**REQUEST:**
Please write out the records below word for word, from their first line up to and including the line with "The width and height of the screenshot is (1203, 777).".

**RECORDED INFORMATION:**
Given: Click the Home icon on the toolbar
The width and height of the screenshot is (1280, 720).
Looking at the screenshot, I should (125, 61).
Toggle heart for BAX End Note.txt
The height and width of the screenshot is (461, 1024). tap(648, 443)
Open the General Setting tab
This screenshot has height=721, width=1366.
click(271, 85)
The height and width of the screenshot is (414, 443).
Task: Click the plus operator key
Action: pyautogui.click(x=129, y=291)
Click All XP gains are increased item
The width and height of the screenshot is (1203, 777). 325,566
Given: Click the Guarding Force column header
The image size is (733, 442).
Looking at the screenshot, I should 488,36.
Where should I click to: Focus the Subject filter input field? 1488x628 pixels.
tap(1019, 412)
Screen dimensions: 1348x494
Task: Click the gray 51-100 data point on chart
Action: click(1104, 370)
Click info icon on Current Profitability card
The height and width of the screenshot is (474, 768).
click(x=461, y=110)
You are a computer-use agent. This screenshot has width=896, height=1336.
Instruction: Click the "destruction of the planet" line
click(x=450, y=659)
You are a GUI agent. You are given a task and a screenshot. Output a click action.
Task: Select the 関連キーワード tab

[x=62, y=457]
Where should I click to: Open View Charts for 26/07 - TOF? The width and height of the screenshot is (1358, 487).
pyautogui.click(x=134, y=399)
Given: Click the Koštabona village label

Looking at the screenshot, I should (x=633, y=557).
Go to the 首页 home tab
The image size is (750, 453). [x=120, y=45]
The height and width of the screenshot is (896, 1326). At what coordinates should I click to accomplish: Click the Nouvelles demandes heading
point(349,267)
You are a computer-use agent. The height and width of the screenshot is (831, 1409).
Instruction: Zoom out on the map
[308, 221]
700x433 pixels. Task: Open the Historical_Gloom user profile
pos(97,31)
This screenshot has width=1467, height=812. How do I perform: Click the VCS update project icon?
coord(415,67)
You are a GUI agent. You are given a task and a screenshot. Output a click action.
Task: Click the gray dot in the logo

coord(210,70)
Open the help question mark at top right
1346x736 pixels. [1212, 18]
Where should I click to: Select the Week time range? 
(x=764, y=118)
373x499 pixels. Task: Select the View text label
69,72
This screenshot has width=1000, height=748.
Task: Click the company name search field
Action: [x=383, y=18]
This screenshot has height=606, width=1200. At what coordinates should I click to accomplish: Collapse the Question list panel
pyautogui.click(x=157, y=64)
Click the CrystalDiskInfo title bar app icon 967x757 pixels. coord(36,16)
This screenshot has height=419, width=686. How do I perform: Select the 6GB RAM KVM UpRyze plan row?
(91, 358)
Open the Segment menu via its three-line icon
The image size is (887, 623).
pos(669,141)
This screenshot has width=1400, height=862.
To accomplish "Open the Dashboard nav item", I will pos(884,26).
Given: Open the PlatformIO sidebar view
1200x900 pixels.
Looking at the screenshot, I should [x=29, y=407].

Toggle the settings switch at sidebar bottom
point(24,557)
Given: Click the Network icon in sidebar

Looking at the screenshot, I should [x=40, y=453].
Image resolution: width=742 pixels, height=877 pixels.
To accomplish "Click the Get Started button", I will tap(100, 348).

**SOLUTION TO THE PROBLEM:**
Given: Click the Home icon on the toolbar
The width and height of the screenshot is (1280, 720).
Looking at the screenshot, I should (125, 61).
Toggle heart for BAX End Note.txt
The height and width of the screenshot is (461, 1024). tap(648, 443)
Open the General Setting tab
This screenshot has height=721, width=1366.
click(271, 85)
The height and width of the screenshot is (414, 443).
Task: Click the plus operator key
Action: pyautogui.click(x=129, y=291)
Click All XP gains are increased item
The width and height of the screenshot is (1203, 777). 325,566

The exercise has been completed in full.